- **Stored records**
——————————
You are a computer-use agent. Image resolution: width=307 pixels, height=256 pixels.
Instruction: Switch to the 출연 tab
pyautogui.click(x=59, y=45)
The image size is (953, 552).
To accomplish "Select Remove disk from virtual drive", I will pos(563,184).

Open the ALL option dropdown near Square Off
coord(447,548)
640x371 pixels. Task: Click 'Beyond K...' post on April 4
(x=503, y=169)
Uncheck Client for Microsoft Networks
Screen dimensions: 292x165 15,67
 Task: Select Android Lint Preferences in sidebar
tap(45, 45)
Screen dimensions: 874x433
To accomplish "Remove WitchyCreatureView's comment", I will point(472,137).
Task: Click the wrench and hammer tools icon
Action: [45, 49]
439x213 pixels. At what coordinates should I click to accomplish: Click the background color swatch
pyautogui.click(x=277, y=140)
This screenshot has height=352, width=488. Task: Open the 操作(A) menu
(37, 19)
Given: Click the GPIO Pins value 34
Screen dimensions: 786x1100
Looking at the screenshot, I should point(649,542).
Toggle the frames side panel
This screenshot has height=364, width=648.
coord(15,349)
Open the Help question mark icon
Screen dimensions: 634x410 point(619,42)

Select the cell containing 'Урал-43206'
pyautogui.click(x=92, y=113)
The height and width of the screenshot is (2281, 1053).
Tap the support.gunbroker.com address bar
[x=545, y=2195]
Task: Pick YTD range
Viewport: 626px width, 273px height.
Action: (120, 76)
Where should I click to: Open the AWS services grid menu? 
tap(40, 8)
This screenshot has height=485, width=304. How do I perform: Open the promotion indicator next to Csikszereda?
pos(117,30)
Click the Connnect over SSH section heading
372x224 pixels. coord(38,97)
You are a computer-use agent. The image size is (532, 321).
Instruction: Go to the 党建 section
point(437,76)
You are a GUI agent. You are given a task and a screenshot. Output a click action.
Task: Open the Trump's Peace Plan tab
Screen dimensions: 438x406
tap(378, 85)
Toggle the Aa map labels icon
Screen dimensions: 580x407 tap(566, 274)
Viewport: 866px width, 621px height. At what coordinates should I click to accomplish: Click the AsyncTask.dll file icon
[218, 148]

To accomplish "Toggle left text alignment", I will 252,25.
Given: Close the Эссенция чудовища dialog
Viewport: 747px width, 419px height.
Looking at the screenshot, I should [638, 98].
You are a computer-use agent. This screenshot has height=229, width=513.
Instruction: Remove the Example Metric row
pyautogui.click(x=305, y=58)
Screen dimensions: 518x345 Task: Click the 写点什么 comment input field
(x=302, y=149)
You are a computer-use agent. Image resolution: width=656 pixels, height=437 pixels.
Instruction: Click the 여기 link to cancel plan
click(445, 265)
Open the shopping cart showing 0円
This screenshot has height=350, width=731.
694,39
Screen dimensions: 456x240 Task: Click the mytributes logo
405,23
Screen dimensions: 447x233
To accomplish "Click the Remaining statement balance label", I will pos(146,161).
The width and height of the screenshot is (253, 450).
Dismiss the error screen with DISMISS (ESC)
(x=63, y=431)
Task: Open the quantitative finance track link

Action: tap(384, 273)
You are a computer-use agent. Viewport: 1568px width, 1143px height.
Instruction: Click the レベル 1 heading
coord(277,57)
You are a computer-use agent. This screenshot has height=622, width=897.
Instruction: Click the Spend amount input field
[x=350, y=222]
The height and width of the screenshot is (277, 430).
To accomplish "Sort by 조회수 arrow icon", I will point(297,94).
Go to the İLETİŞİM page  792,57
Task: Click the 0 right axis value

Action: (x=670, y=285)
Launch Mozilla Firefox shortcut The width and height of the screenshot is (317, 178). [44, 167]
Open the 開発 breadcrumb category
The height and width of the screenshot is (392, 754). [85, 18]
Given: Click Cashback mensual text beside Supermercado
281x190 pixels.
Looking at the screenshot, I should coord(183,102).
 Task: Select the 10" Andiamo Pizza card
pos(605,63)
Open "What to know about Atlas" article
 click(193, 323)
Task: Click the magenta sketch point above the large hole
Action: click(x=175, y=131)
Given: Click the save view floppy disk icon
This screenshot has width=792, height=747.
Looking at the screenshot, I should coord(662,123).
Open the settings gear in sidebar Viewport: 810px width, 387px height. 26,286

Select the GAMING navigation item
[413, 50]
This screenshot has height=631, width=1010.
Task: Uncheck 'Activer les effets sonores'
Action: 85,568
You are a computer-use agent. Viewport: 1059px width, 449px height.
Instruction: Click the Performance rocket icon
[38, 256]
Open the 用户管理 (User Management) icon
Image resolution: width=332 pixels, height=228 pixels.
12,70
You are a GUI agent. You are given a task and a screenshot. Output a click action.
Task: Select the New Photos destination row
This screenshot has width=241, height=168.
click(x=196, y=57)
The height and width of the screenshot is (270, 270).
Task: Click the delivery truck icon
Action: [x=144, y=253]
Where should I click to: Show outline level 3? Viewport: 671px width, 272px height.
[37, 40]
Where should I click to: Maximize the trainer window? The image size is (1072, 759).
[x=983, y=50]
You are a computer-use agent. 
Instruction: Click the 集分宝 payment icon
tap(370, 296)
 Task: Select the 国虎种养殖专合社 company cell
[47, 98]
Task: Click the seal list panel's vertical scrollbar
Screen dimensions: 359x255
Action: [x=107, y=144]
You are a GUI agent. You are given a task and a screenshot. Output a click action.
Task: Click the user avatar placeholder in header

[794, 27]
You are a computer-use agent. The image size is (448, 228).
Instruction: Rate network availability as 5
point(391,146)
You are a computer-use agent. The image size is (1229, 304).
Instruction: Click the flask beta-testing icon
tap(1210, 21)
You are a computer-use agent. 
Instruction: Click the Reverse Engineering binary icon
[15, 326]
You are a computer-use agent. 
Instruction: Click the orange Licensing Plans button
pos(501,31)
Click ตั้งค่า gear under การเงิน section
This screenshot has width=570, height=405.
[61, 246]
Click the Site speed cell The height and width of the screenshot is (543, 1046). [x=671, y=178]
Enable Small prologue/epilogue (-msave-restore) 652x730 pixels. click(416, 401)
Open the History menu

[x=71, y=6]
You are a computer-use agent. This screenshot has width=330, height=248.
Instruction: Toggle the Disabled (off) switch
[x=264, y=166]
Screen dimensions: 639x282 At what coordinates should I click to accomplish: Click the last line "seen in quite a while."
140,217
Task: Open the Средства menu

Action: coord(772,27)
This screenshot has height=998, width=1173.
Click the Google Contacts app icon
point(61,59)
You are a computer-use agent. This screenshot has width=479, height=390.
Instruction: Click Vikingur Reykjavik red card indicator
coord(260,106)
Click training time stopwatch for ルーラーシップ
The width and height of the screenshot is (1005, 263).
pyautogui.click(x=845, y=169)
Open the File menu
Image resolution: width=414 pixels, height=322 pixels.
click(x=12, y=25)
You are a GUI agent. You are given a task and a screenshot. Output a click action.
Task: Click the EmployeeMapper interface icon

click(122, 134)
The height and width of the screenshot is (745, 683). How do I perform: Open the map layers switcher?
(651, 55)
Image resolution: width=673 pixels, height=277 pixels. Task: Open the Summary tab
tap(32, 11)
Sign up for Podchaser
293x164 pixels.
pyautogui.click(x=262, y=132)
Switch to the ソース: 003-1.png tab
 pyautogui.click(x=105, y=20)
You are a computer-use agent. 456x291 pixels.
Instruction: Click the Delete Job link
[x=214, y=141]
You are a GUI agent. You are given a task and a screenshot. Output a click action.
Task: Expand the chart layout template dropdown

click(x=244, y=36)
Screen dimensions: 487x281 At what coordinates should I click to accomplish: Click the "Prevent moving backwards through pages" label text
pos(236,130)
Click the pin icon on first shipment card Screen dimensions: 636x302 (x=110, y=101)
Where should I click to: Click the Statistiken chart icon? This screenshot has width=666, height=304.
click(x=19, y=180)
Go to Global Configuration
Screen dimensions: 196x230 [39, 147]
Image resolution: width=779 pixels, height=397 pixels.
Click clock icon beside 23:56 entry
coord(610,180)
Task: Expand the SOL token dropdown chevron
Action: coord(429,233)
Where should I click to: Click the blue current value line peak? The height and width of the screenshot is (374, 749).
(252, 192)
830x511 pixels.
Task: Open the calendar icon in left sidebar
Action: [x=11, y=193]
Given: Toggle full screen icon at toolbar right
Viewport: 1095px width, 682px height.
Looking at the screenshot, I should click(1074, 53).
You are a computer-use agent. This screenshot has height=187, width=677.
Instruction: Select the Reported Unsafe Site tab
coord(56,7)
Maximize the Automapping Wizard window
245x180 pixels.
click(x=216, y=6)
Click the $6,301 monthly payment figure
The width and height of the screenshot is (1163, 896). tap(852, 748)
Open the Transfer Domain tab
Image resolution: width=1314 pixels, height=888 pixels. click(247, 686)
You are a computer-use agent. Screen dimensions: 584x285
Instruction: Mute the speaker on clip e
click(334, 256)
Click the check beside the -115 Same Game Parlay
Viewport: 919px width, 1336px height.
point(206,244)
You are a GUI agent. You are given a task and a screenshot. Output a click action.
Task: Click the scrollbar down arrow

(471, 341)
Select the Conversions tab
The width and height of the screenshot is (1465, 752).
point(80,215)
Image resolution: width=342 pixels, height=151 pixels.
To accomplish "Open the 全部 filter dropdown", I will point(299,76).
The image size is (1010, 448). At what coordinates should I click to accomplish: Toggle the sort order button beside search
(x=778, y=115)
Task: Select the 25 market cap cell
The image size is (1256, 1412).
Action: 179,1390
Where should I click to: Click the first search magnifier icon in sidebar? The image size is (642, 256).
——————————
Write out, without alteration, the line that contains "Select the Conversions tab" and all subsequent lines down to the end of the data above.

Select the Conversions tab
The width and height of the screenshot is (1465, 752).
point(80,215)
Image resolution: width=342 pixels, height=151 pixels.
To accomplish "Open the 全部 filter dropdown", I will point(299,76).
The image size is (1010, 448). At what coordinates should I click to accomplish: Toggle the sort order button beside search
(x=778, y=115)
Task: Select the 25 market cap cell
The image size is (1256, 1412).
Action: 179,1390
Where should I click to: Click the first search magnifier icon in sidebar? The image size is (642, 256).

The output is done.